## begin Rows
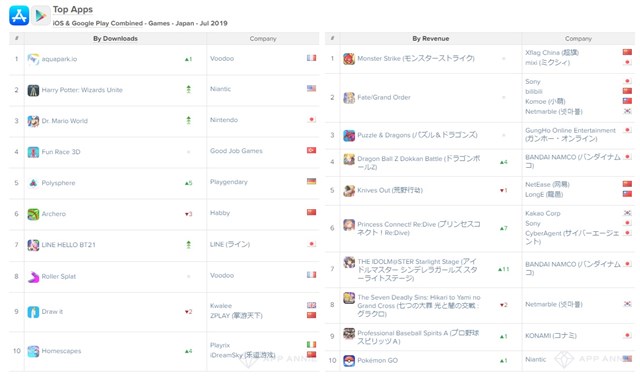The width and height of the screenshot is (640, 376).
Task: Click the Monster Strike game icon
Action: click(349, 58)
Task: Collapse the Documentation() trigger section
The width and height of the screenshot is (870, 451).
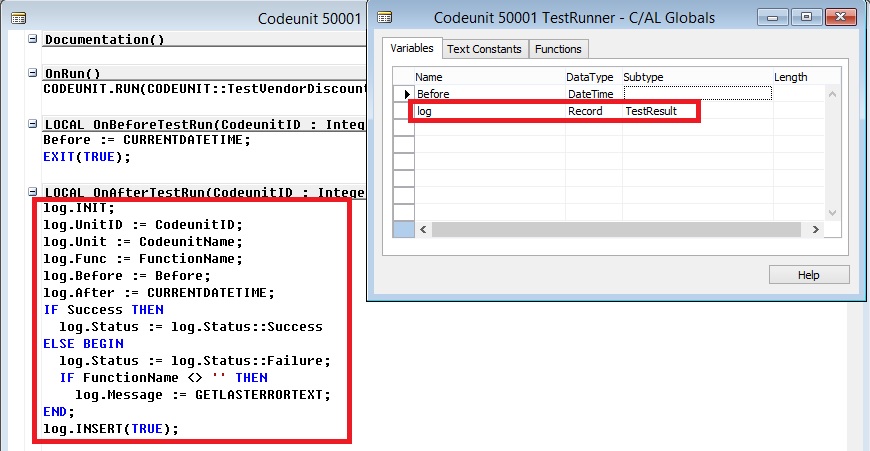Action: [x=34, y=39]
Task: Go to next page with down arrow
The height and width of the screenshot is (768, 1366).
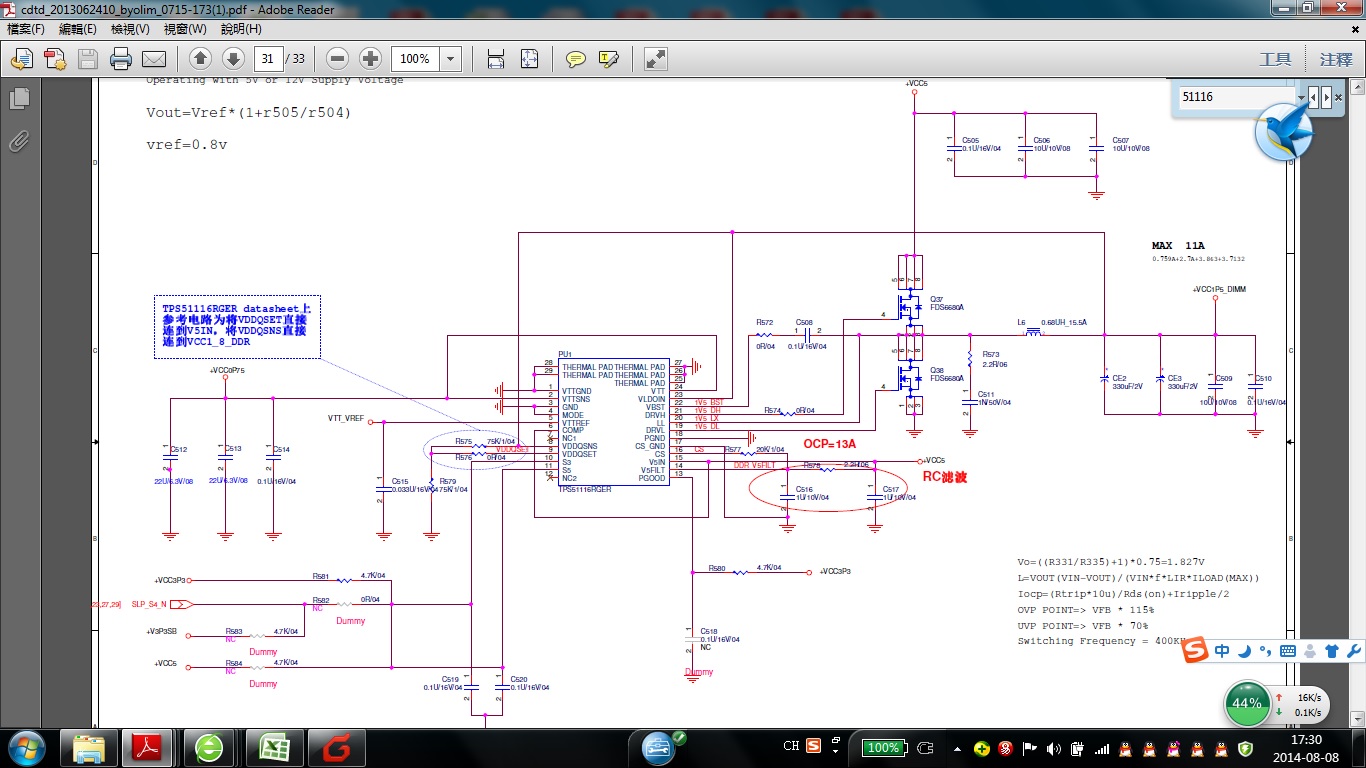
## end Rows
> _Problem to solve_
Reproduce the material word for word from the line containing "Task: Go to next page with down arrow" through the end of the material. Omit the pictures from your answer.

> _Complete response_
Task: Go to next page with down arrow
The height and width of the screenshot is (768, 1366).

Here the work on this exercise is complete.